Removing moire patterns produced by GLSL shaders

I have setup this minimal test case, which you can easily see the moire patterns produced by undersampling the oscilating red colour using a custom fragment shader (jsfiddle).
What is the general technique for removing such patterns using GLSL? I assume it involves the derivatives extension, but I've never quite understood how to implement it. I basically have to do anti-aliasing, I think?
var canvas = document.getElementById('canvas');
var scene = new THREE.Scene();
var renderer = new THREE.WebGLRenderer({canvas: canvas, antialias: true});
var camera = new THREE.PerspectiveCamera(75, canvas.clientWidth / canvas.clientWidth, 1, 1000);
var geometry = new THREE.SphereGeometry(50, 50, 50);
var material = new THREE.ShaderMaterial({
vertexShader: document.getElementById('vertex-shader').textContent,
fragmentShader: document.getElementById('fragment-shader').textContent
});
var sphere = new THREE.Mesh(geometry, material);
scene.add(sphere);
camera.position.z = 100;
var period = 30;
var clock = new THREE.Clock();
render();
function render() {
requestAnimationFrame(render);
if (canvas.width !== canvas.clientWidth || canvas.height !== canvas.clientHeight) {
renderer.setSize(canvas.clientWidth, canvas.clientHeight, false);
camera.aspect = canvas.clientWidth / canvas.clientHeight;
camera.updateProjectionMatrix();
}
sphere.rotation.y -= clock.getDelta() * 2 * Math.PI / period;
renderer.render(scene, camera);
}
html, body, #canvas {
margin: 0;
padding: 0;
width: 100%;
height: 100%;
overflow: hidden;
}
<script src="https://cdnjs.cloudflare.com/ajax/libs/three.js/r73/three.min.js"></script>
<canvas id="canvas"></canvas>
<script id="vertex-shader" type="x-shader/x-vertex">
varying vec2 vUv;
void main() {
vUv = uv;
gl_Position = projectionMatrix * modelViewMatrix * vec4(position, 1.0);
}
</script>
<script id="fragment-shader" type="x-shader/x-fragment">
#define M_TAU 6.2831853071795864769252867665590
varying vec2 vUv;
void main() {
float w = sin(500.0 * M_TAU * vUv.x) / 2.0 + 0.5;
vec3 color = vec3(w, 0.0, 0.0);
gl_FragColor = vec4(color, 1.0);
}
</script>
Update: I've tried to implement super-sampling, not sure if I have implemented it correctly but it doesn't seem to help too much.

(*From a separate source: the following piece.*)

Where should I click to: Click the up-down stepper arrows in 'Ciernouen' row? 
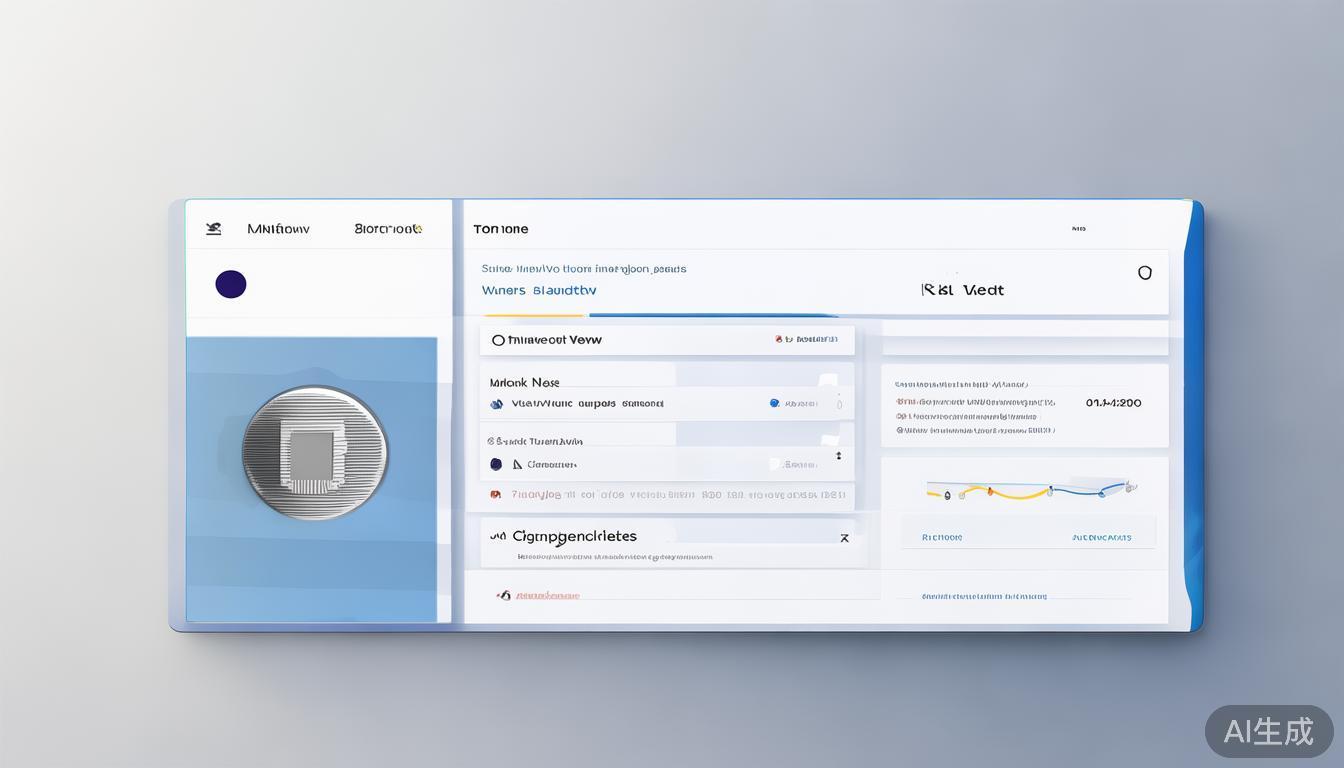point(838,456)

Unfortunately, the moire pattern here is a result of the high-contrast lines approaching the Nyquist Frequency. In other words, there's no good way to have a 1- or 2-pixel-wide high-contrast line smoothly shift to the next pixel over, without either introducing such artifacts, or blurring the lines to be indistinguishable.

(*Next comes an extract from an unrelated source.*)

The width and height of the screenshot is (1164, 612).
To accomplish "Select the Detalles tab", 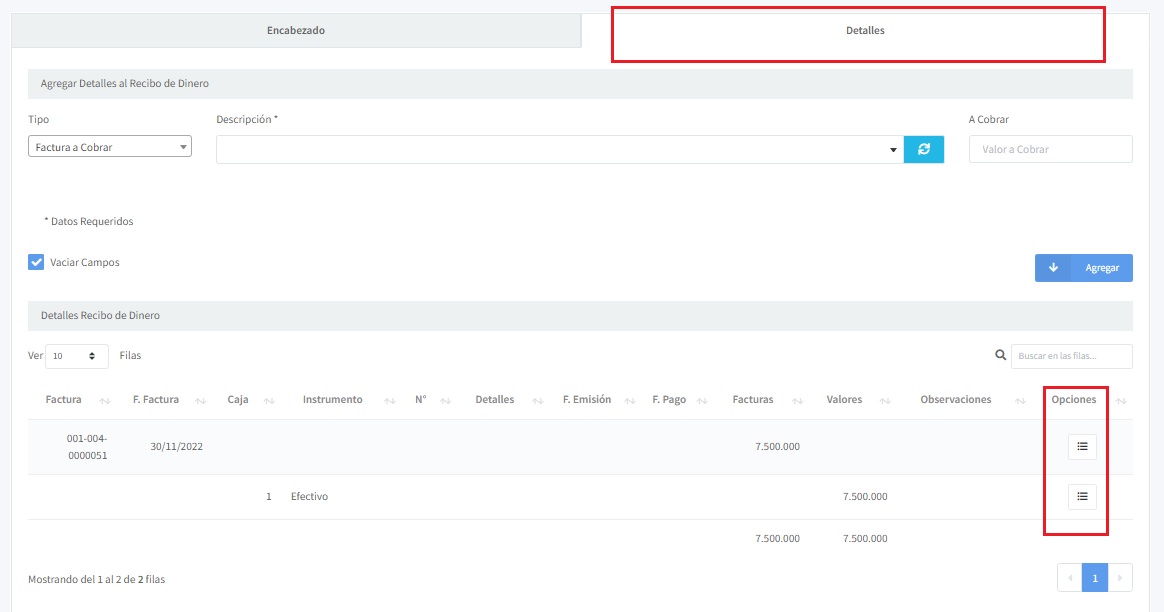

You mentioned the derivatives extension, and indeed that extension can be used to figure out how quickly your UVs are changing in screen space, and thus, figure out how much blurring is needed to sort of sweep this problem under the rug. In the modified version of your own example below, I attempt to use fwidth to turn the sphere red where the noise gets bad. Try playing with some of the floats that are defined to constants here, see what you can find.

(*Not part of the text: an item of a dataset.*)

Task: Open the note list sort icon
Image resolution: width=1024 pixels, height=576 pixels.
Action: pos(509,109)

var canvas = document.getElementById('canvas');
var scene = new THREE.Scene();
var renderer = new THREE.WebGLRenderer({canvas: canvas, antialias: true});
var camera = new THREE.PerspectiveCamera(75, canvas.clientWidth / canvas.clientWidth, 1, 1000);
var geometry = new THREE.SphereGeometry(50, 50, 50);
var material = new THREE.ShaderMaterial({
vertexShader: document.getElementById('vertex-shader').textContent,
fragmentShader: document.getElementById('fragment-shader').textContent
});
var sphere = new THREE.Mesh(geometry, material);
scene.add(sphere);
camera.position.z = 100;
var period = 30;
var clock = new THREE.Clock();
render();
function render() {
requestAnimationFrame(render);
if (canvas.width !== canvas.clientWidth || canvas.height !== canvas.clientHeight) {
renderer.setSize(canvas.clientWidth, canvas.clientHeight, false);
camera.aspect = canvas.clientWidth / canvas.clientHeight;
camera.updateProjectionMatrix();
}
sphere.rotation.y -= clock.getDelta() * 2 * Math.PI / period;
renderer.render(scene, camera);
}
html, body, #canvas {
margin: 0;
padding: 0;
width: 100%;
height: 100%;
overflow: hidden;
}
<script src="https://cdnjs.cloudflare.com/ajax/libs/three.js/r73/three.min.js"></script>
<canvas id="canvas"></canvas>
<script id="vertex-shader" type="x-shader/x-vertex">
varying vec2 vUv;
void main() {
vUv = uv;
gl_Position = projectionMatrix * modelViewMatrix * vec4(position, 1.0);
}
</script>
<script id="fragment-shader" type="x-shader/x-fragment">
#extension GL_OES_standard_derivatives : enable
#define M_TAU 6.2831853071795864769252867665590
varying vec2 vUv;
void main() {
float linecount = 200.0;
float thickness = 0.0;
float blendregion = 2.8;
// Loosely based on https://github.com/AnalyticalGraphicsInc/cesium/blob/1.16/Source/Shaders/Materials/GridMaterial.glsl#L17-L34
float scaledWidth = fract(linecount * vUv.s);
scaledWidth = abs(scaledWidth - floor(scaledWidth + 0.5));
vec2 dF = fwidth(vUv) * linecount;
float value = 1.0 - smoothstep(dF.s * thickness, dF.s * (thickness + blendregion), scaledWidth);
gl_FragColor = vec4(value, 0.0, 0.0, 1.0);
}
</script>

Can't send a texture to a custom shader (ShaderPass/EffectComposer)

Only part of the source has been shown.